See photo of interviewer's family on desk, point, start laughing uncontrollably.

Ask if there is only one emergency exit, grin and say; 'Boy!, I bet this floor would be in trouble if someone barricaded that.'

Constantly fidget with underwear waistband, then blurt: 'The strawberry ones are the stickiest, don't ya' think?'

After detailing your greatest achievement, qualify with, 'Of course I was totally hammered at the time.'

Inquire on office policy of friends staying over.

Claim you wouldn't even need a sit-in' job if Al Einstein hadn't stolen your secret patent for- '2000 Flushes'

Over-emphasize your ability to use a copier.

Ask if it's O.K. that you sit on the floor.

Allow that you would have little impact on the overhead budget, because you swiped all the supplies from your other job.

Although parking is free, insist that they validate something or you're not leaving.

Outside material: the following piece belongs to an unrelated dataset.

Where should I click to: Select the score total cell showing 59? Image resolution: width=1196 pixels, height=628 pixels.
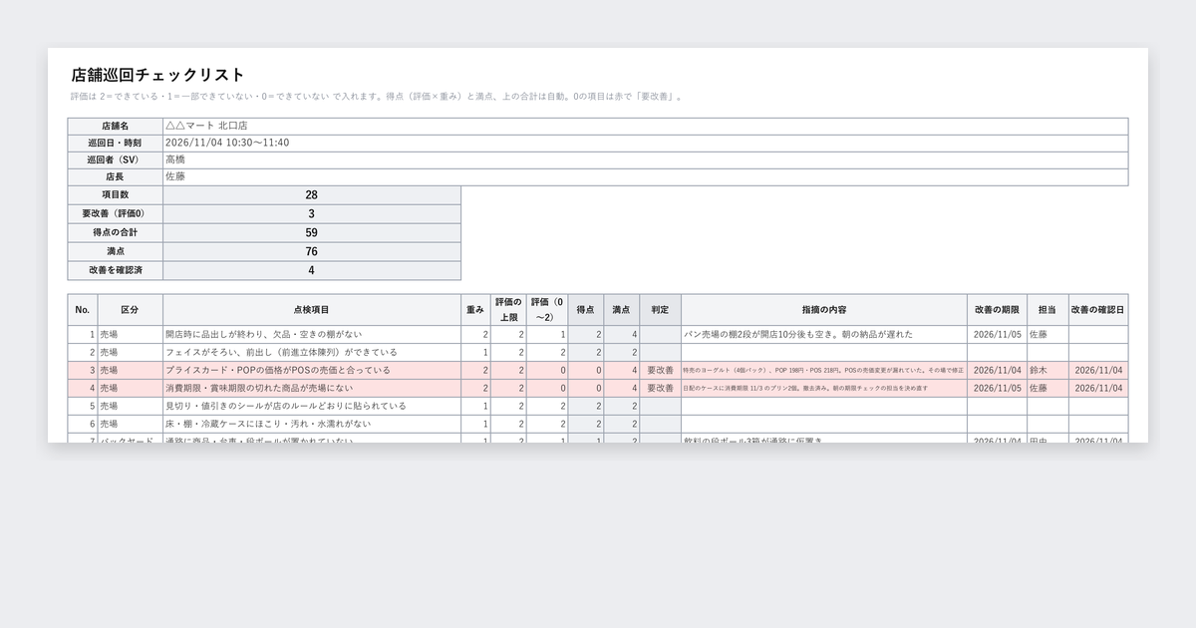(312, 233)
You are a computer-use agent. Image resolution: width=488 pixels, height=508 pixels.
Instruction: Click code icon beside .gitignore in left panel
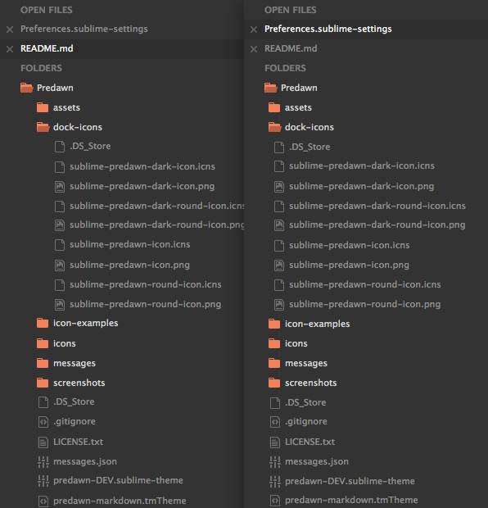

Mention your resume would have been stronger, but you didn't feel like making anything else up.

Ask secretary if she'll sit on your lap during interview.

Walk into interviewers office with a tape measure, measure office from a few angles, put away, declare; 'NOW we can begin.'

When making small talk and the Simpson trial comes up, shout, "You mean Homer and Marge are in some kind of trouble?", and run out of the room.

Sniff two of your fingers hold out toward interviewer, ask; 'smell these, these smell funny to you???'

Upon walking in to the office for first time ask reception to hold all your calls.